■ PROBLEM:
In the records below, find the lines that include the string "computer" and report how many there are, nothing else.

(Stored items)
◇ ◇ ◇ ◇ ◇ ◇ ◇
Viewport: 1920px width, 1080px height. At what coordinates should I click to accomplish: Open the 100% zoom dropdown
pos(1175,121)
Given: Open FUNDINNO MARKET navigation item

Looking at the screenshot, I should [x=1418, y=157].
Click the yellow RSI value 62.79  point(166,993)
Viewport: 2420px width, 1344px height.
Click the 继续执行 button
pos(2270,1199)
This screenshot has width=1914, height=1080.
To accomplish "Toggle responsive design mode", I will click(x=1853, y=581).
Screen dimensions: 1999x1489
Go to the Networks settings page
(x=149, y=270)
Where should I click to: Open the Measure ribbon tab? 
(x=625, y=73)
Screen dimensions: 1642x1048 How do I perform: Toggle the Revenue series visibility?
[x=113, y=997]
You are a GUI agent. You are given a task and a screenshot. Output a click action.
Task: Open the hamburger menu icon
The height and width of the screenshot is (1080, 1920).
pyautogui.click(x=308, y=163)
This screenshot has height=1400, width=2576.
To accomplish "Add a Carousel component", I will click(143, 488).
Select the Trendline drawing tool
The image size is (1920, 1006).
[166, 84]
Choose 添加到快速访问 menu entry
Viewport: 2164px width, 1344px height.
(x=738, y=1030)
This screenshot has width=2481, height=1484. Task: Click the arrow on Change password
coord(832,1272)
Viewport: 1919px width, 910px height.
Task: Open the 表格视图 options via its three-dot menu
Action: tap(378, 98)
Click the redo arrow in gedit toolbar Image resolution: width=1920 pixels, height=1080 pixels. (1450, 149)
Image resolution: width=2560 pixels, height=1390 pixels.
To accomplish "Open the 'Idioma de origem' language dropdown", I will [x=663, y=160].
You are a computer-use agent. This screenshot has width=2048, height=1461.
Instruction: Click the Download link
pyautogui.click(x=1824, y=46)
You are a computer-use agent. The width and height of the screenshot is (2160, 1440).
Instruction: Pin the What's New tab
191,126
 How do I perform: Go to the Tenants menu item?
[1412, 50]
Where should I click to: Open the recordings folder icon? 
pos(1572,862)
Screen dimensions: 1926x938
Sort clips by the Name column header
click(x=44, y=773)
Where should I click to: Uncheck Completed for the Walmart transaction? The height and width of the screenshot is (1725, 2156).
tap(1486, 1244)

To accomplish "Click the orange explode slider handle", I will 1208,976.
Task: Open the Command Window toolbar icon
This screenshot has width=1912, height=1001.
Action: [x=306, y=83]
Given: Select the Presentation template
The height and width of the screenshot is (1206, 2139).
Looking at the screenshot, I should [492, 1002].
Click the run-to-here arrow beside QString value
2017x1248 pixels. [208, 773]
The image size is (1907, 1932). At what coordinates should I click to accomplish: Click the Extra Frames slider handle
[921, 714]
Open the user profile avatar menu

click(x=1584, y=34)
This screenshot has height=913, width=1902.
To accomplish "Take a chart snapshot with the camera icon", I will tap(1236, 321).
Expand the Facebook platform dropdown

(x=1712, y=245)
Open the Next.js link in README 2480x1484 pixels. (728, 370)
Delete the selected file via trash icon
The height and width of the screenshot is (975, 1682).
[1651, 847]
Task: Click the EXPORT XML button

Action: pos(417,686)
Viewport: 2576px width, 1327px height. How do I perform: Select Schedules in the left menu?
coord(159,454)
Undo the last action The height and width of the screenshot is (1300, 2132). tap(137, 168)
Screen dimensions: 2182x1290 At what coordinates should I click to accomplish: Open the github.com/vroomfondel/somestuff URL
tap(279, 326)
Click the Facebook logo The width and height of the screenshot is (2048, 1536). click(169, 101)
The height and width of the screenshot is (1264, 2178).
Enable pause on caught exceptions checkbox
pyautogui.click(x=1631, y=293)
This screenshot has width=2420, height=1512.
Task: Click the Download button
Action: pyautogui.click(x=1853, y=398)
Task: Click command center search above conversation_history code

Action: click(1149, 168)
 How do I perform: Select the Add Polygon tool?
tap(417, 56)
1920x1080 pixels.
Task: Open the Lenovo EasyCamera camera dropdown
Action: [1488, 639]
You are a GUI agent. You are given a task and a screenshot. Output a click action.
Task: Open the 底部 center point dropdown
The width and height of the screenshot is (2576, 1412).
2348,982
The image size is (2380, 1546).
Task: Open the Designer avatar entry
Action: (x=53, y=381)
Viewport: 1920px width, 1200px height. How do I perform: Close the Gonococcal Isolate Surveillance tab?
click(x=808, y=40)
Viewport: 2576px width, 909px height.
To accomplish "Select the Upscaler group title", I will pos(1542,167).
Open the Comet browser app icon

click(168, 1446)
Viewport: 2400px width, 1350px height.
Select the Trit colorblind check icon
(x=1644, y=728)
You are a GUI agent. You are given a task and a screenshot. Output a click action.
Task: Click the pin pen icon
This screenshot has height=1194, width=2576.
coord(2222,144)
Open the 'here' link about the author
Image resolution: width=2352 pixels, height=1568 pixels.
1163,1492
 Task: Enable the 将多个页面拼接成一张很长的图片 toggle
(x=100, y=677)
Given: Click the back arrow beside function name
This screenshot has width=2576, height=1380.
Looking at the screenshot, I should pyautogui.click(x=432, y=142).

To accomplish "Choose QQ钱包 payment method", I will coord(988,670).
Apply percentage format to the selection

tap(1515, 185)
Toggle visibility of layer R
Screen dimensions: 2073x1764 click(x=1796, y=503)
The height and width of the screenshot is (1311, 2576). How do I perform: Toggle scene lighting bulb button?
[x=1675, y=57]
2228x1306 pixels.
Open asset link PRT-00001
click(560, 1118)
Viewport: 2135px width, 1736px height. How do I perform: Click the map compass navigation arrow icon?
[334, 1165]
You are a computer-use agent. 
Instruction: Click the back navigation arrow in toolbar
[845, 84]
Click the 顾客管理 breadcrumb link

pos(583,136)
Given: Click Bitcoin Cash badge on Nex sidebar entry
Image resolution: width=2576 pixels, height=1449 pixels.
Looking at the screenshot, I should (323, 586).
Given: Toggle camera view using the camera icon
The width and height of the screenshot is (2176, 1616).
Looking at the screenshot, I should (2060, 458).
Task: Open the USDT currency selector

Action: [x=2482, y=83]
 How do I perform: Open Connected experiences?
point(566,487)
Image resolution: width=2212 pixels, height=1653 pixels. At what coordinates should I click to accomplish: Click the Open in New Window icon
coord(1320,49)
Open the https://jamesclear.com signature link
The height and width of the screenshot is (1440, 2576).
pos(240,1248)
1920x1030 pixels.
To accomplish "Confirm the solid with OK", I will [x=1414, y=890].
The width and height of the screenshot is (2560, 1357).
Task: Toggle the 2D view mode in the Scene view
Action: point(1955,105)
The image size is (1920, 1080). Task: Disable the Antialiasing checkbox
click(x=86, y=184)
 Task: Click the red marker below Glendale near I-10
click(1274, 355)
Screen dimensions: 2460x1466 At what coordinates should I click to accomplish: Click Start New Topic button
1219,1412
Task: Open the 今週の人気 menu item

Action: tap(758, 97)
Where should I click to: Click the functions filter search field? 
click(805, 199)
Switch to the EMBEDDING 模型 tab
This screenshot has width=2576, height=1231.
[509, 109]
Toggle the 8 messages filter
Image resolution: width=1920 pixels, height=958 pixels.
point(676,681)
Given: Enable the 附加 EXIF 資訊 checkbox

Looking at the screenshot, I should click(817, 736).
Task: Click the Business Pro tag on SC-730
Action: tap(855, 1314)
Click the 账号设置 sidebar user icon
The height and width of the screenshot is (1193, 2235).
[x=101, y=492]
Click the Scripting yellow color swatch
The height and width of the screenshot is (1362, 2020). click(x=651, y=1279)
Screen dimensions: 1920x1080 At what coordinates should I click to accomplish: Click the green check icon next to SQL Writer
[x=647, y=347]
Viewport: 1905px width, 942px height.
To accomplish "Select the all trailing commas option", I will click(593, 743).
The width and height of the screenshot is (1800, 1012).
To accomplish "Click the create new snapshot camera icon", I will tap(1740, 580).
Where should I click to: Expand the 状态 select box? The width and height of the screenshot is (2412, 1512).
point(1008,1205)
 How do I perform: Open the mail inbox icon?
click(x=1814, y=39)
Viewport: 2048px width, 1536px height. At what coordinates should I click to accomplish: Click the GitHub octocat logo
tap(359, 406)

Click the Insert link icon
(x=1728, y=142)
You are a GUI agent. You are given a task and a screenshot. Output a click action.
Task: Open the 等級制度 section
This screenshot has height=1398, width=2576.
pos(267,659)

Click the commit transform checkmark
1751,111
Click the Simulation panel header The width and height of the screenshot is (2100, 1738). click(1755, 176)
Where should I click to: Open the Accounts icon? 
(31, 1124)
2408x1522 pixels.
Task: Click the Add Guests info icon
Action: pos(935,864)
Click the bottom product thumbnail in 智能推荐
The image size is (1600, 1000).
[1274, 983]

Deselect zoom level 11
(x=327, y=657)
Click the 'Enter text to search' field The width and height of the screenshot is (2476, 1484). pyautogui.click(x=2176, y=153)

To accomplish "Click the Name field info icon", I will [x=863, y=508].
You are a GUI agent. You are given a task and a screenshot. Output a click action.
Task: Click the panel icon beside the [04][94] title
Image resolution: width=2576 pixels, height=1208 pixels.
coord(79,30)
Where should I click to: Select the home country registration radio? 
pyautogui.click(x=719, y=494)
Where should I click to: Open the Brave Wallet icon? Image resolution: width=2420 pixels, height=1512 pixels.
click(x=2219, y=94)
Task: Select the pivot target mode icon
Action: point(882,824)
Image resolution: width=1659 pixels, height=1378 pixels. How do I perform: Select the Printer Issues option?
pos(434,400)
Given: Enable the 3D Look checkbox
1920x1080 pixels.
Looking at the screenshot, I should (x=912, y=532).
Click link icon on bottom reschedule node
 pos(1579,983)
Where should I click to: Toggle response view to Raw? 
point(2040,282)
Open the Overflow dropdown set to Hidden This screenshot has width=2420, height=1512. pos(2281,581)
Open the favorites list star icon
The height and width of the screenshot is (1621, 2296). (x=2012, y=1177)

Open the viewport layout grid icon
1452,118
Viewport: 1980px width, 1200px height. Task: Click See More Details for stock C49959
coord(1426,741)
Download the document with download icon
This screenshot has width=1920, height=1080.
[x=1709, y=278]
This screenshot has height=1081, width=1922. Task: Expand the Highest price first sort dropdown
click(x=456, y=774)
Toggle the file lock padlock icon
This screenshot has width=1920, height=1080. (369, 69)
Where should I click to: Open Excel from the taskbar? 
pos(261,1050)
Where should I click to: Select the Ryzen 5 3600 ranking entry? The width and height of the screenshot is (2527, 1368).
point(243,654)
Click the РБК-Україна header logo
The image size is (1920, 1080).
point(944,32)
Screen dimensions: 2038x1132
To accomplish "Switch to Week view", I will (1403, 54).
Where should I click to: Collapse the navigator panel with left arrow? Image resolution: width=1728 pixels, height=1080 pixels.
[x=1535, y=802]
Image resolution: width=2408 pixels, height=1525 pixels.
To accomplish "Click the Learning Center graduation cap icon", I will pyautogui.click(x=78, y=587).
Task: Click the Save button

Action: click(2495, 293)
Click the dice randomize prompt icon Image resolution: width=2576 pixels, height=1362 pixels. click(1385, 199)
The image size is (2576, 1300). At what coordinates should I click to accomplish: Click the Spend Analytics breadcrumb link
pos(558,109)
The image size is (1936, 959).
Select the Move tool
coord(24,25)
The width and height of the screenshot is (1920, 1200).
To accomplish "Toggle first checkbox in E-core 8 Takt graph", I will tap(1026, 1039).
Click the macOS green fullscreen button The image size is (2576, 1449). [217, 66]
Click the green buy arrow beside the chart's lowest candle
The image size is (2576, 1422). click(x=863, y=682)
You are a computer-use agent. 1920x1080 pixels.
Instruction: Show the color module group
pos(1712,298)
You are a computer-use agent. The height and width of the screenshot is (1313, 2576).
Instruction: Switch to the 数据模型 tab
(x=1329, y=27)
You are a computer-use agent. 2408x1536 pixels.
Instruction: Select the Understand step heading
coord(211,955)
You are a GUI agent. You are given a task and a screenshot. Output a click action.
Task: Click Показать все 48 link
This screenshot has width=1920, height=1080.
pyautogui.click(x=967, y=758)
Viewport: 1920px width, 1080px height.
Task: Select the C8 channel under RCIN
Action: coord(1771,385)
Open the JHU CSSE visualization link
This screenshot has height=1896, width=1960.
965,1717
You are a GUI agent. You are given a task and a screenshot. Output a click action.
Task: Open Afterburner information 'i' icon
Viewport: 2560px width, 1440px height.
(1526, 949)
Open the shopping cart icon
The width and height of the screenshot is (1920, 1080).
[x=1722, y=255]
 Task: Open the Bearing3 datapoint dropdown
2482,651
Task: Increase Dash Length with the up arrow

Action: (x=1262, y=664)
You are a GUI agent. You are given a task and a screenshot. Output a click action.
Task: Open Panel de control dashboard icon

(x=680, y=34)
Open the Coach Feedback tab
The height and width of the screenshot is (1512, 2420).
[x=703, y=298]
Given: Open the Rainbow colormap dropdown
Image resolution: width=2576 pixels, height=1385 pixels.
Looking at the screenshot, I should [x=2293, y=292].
◇ ◇ ◇ ◇ ◇ ◇ ◇
■ RESULT FOR THIS TASK:
6